The Mulligan Brothers are releasing their third studio album, Songs for the Living and Otherwise this summer. The album brings joy and pleasure from dark songs about life, loneliness, death and spirituality. Lead singer/songwriter Ross Newell’s warm, sincere voice brings out every emotion between pleasure and pain and makes you want to feel them over and over again.
The band’s name means second chances, but they took the biggest chance of their career and produced this album on their own, creating songs that are truest to them, so far. Converting the upstairs of Newell’s home in the heart of Mobile, Alabama into a recording studio allowed them the freedom to get to the honesty of who they are.
“Recording and producing this album ourselves gave us the luxury of seeing the vision all the way through to the end without outside influences making us second guess ourselves,” says Newell. “There is a new confidence in this album and we are thankful for the great people who support us and gave us the courage to try something new. It is freeing to let go and create an album that we will enjoy playing on the road every night.”
The broader arrangements are driven by the band’s signature harmonies and dramatic transitions from drummer Greg DeLuca with Ben Leininger adding electric and upright bass and Melody Duncan on fiddle and piano. The band is evolving but the songs are still built around Newell’s tight lyrics that stab you in the heart or define life in new ways. Songs of abuse and knowing a man like “the back of his hand” or coming home to a woman who makes him feel that “If you told me that heaven was just like tonight, then maybe I would start acting right.”
Newell, one of the South’s best songwriters, speaks up about the South in “Great Granddaddy’s War.”
“We were born here crying with our egos bruised, below the Mason Dixon with the red state blues. We’ve got a lot of heroes here screaming southern pride, but a hero is just a villain to the other side. There’s a hundred years of bitterness in our blood and it flows with the conviction of a forty-day flood. Until we are out of ammunition and the rivers run red over what Jesus meant but what he never said.”
“Some of the beliefs in the South are challenging for me,” says Newell. “Just because someone in my family believes something doesn’t mean I have to believe it, too. This is a song about what I think is wrong and if you feel that way too, then you aren’t alone.”
“Possession in G Minor” is the band’s first character song, Newell plays the devil searching for souls. “I like the subtleties of telling the story without telling the story and maybe not everyone will get them,” he says. “I am the devil you almost feel sorry for, Melody is the innocent girl who lets it slip that she is left alone and for a friend she would sell her soul. That was the knock on the door my character needed.”
Recording this album was the best time they have had in the studio, but getting started writing the songs was tough on Newell. Life on the road leaves little time for writing songs and they stopped touring for several months to give Newell the time and space he needed.
“There is a lot of pressure on the songwriter in a band,” says Newell. “It was a relief when the songs started coming and a bigger relief when I knew we had enough songs.”

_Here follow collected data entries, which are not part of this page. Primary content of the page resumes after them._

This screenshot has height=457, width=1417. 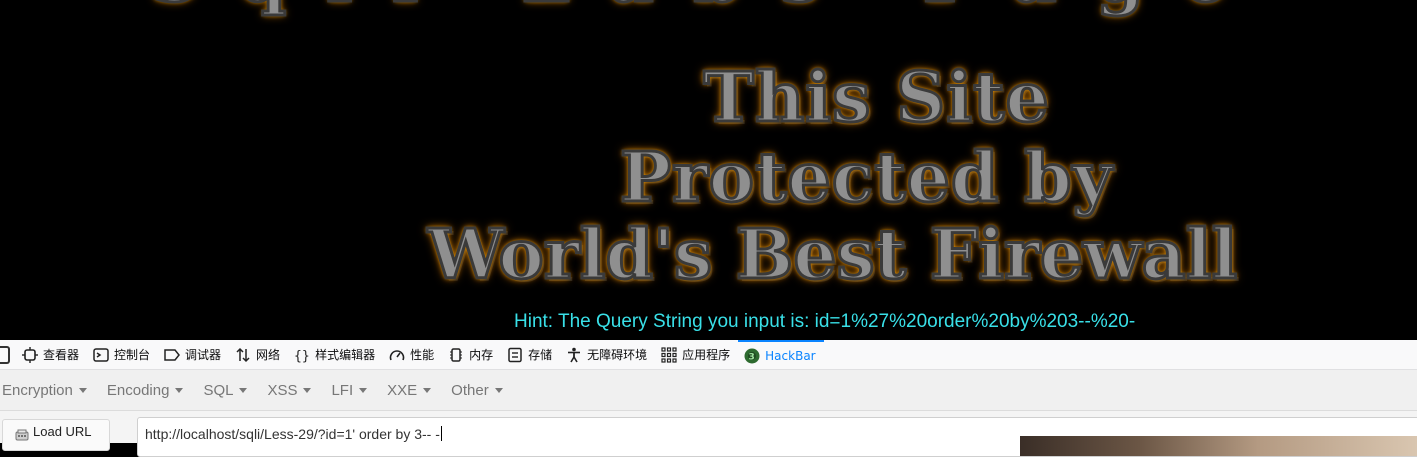 I want to click on tab-label: 内存, so click(x=482, y=355).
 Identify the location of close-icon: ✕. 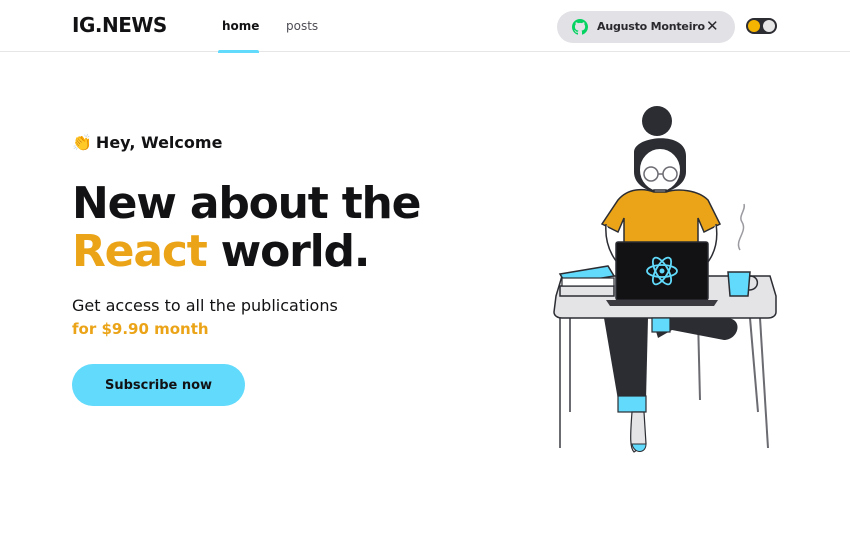
(712, 26).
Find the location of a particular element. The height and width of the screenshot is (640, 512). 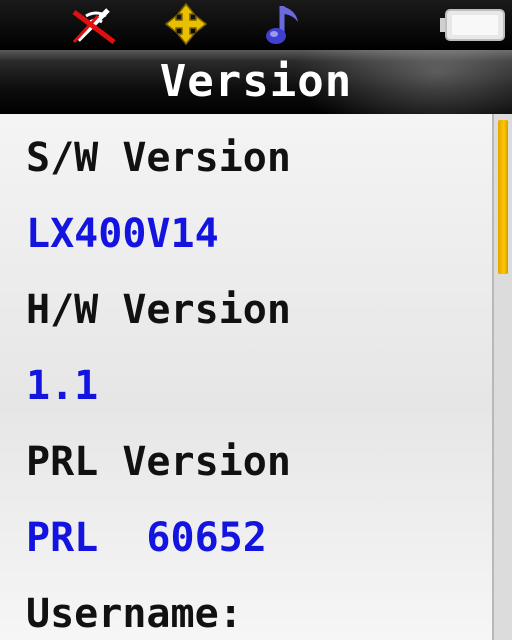

no-signal-icon is located at coordinates (95, 25).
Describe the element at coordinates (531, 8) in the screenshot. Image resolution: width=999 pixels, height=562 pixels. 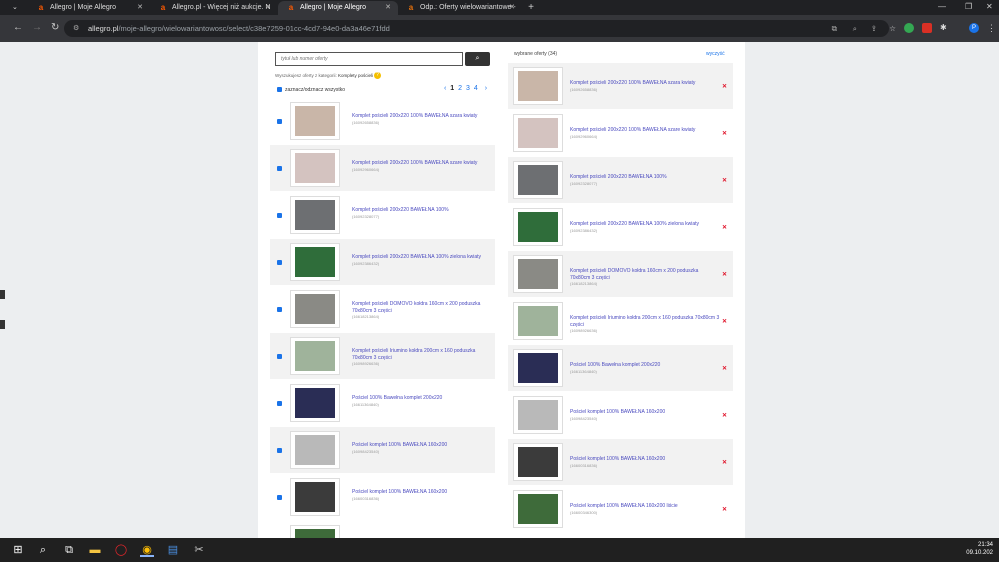
I see `new-tab-button: +` at that location.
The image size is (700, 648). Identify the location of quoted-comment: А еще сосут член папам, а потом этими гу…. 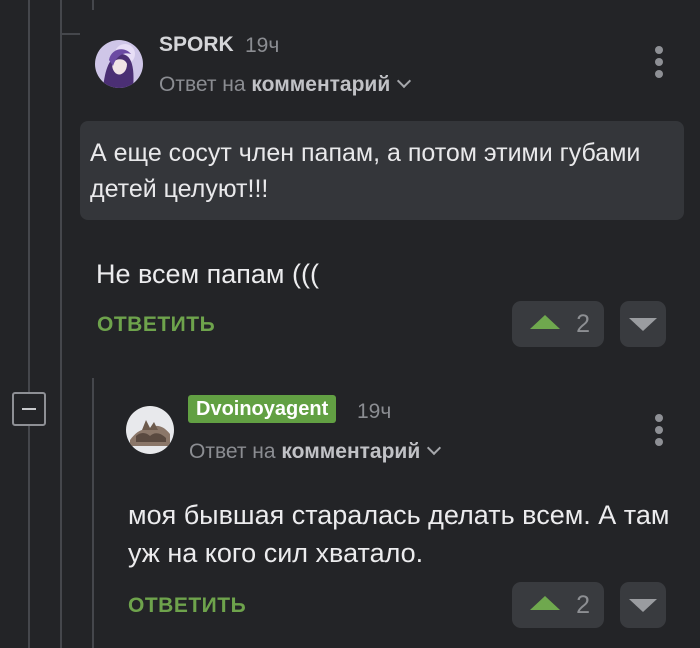
(382, 170).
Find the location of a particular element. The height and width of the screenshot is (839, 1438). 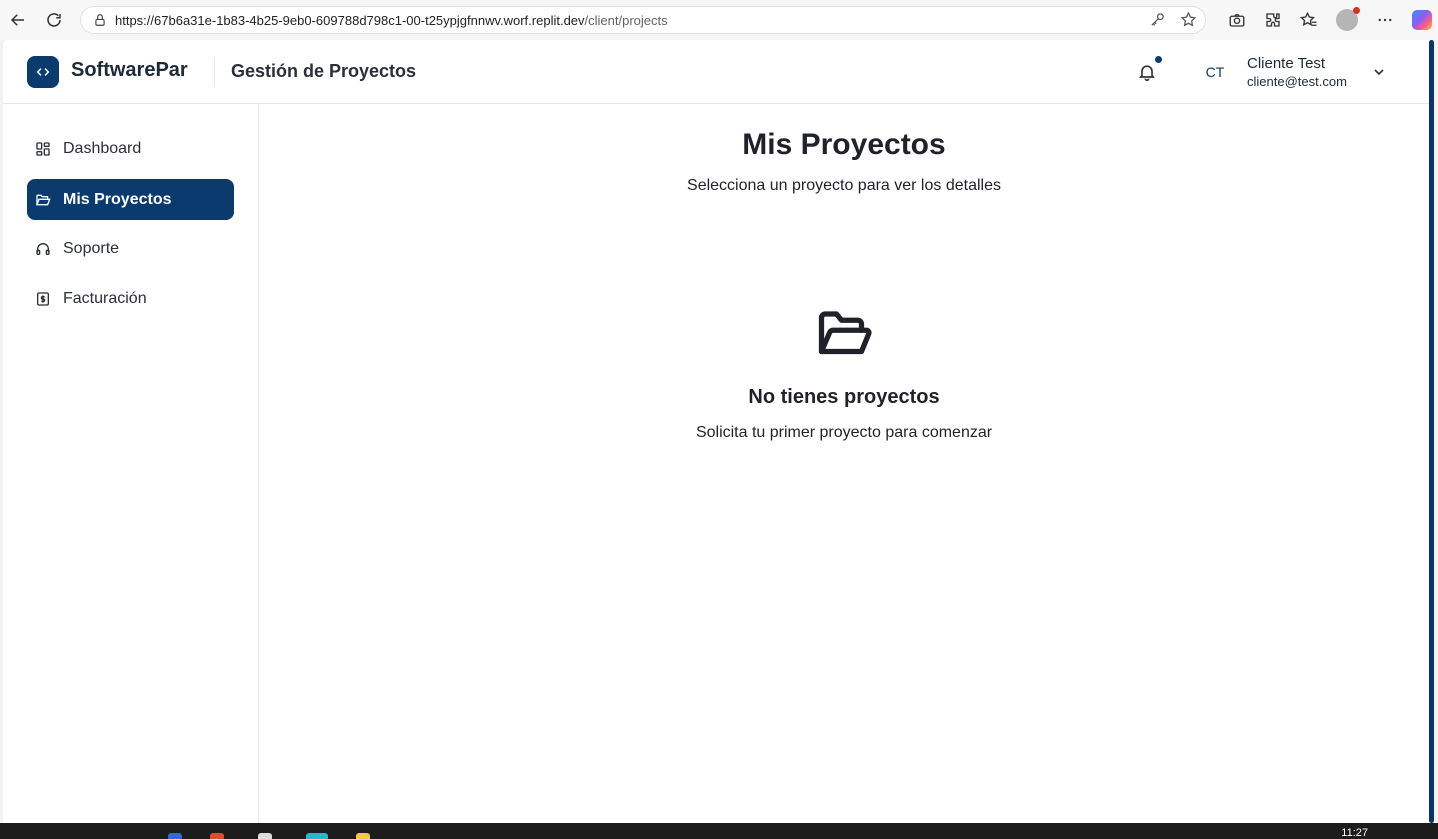

empty-state-title: No tienes proyectos is located at coordinates (844, 397).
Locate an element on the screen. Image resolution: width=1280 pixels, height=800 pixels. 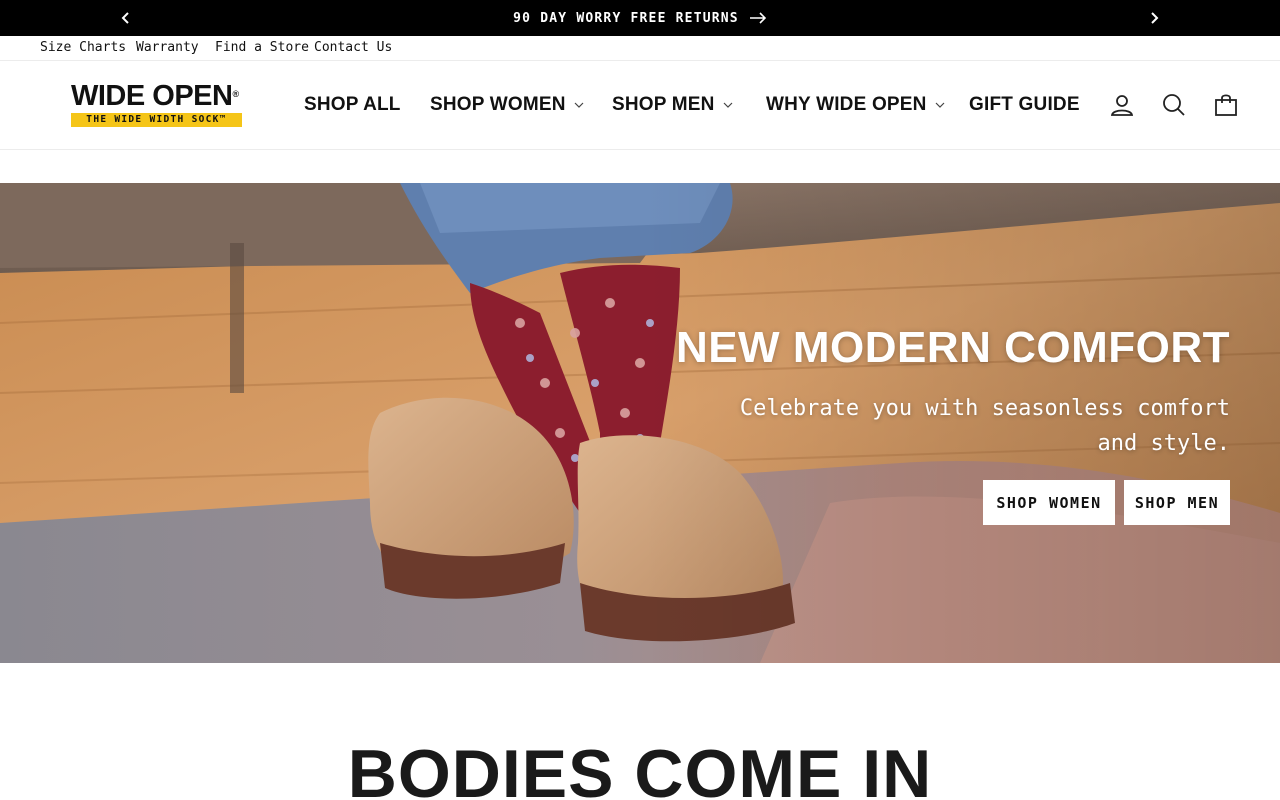
announcement-bar: 90 DAY WORRY FREE RETURNS is located at coordinates (640, 18).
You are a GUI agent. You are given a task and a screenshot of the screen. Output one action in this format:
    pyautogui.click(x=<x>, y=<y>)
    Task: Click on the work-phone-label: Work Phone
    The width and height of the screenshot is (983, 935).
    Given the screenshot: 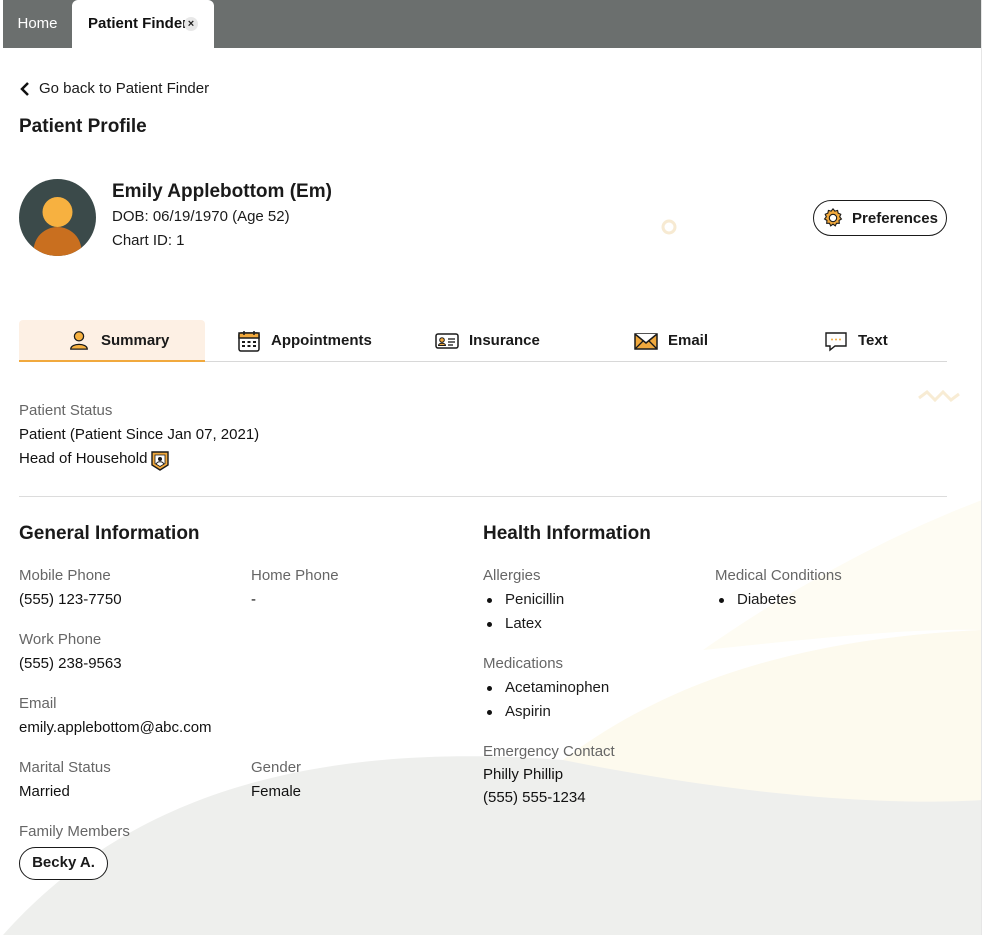 What is the action you would take?
    pyautogui.click(x=60, y=640)
    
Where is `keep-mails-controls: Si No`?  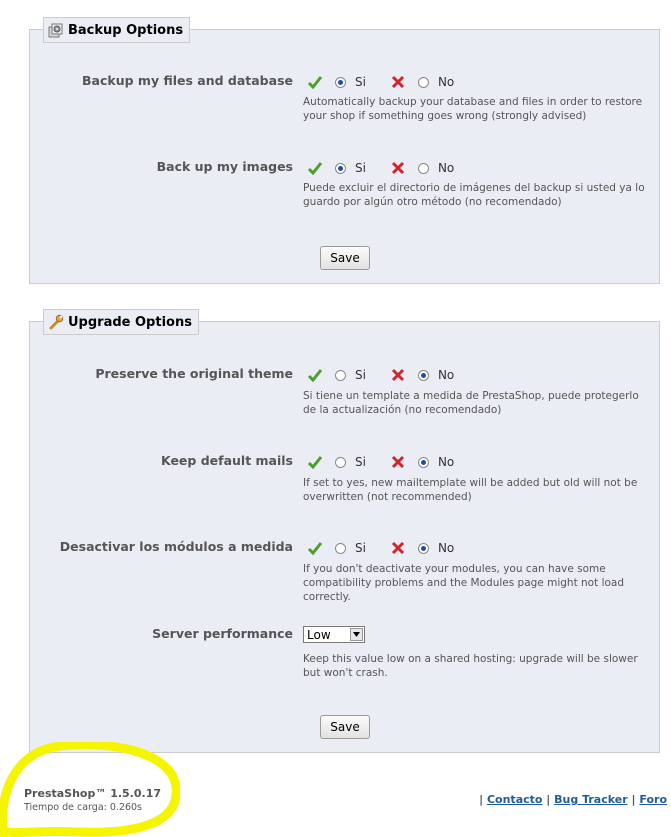 keep-mails-controls: Si No is located at coordinates (380, 462).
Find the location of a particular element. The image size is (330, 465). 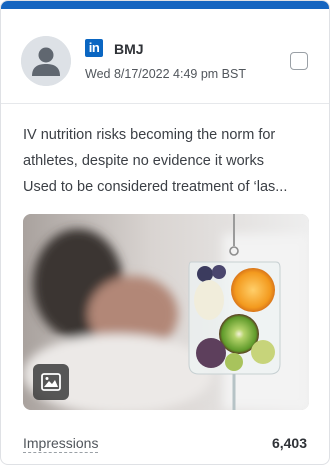

avatar is located at coordinates (46, 61).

Duncan has grown from the new member playing fiddle and adding haunting harmonies to a voice who needs to be heard. There are duets with Newell and her own song “The Basement,” about returning one more time to the memories of a lost one. “It’s not the wick I smell, it’s memory burning with the question how the power of the dead can make the world stop still.”
The Mulligan Brothers started playing together five years ago in bars on Dauphin Street in Mobile and now play around the world. They have played on the Cayamo music cruise and 30A Music Festival and will soon play on NPR’s Mountain Stage and make their fourth appearance at Jazz Fest in New Orleans.
Songs for the Living and Otherwise was mixed by Grammy-winning producer Trina Shoemaker at Dauphin Street Sound in Mobile and is the follow up to Via Portland and their debut album, The Mulligan Brothers.